Patricia Violet Slater (1918-1990)

Patricia Violet Slater’s contribution to the world of nursing went far beyond her line of duty. She paved the pathway for many in the field of nursing education, and was a key supporter of bringing modern medical standards to Australia. 

Header image: Nurse’s Room in Egypt, WWI. The nurse who resides there can be seen in the mirror. Courtesy of State Library Victoria
Portrait of Patricia Slater.
Portrait of Patricia Slater. Courtesy of The Encyclopedia of Australian Science and Innovation

Patricia came into her role in World War II with a strong background in nursing to begin with, having trained at the Melbourne Royal Children’s Hospital and the Alfred Hospital. From 1943, Patricia served with the Australian Army Nursing Service (AANS) as a lieutenant- a position she would go on to hold until after the war in 1947. Patricia’s work kept her in Australia early on the war, between hospitals in Victoria and Queensland. Towards the end, in 1945, she also went abroad to serve at the 2/4th Australian General Hospital and 2/1st Casualty Clearing Station on islands off the coast of Borneo.

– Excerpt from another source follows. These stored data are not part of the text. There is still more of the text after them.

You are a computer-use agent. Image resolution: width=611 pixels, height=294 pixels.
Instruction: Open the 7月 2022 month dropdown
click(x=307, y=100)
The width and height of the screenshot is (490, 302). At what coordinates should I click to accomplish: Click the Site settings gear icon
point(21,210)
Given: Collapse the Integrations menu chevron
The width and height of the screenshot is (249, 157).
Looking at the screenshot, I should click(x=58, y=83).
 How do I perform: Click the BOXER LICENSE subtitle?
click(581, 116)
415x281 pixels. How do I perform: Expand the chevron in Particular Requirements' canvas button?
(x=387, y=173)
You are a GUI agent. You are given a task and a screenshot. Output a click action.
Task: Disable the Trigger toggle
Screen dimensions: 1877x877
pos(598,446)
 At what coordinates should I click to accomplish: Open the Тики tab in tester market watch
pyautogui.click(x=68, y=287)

Through this, Patricia Slater had experienced what it was like to have a position of true leadership and influence in the medical field. Like many women post-war, she had earned a sense of individual empowerment through her work; something she was reluctant to let go of now that things were to return to ‘normal’.

Patricia spent a decade travelling and working abroad after the war, moving across Australia, the UK and Europe before returning home. Here, she began to teach Nursing at the Royal Melbourne Hospital, beginning her involvement with the educational world for medicine. Completing a diploma in Nurse Education, then taking a scholarship to the University of Washington in 1959 and writing her thesis, Patricia had come to the conclusion from her experiences that Australia’s nursing education system was vastly outdated. At this time, Australian nursing had still been functioning on an apprenticeship-based system; using her appointment to being a director at the College of Nursing in Melbourne, 1965, Patricia became a voice for change. It was her work that influenced the introduction of undergraduate courses for nursing, something that her own college introduced in 1974, with many more to follow in their footsteps.

Before her death in 1990, Patricia Violet Slater took on a number of leadership positions that set her as the face of modern nursing education in Australia. To this day, she is still remembered for her contributions and influence- with an award at the Royal College of Nursing named after her in respect.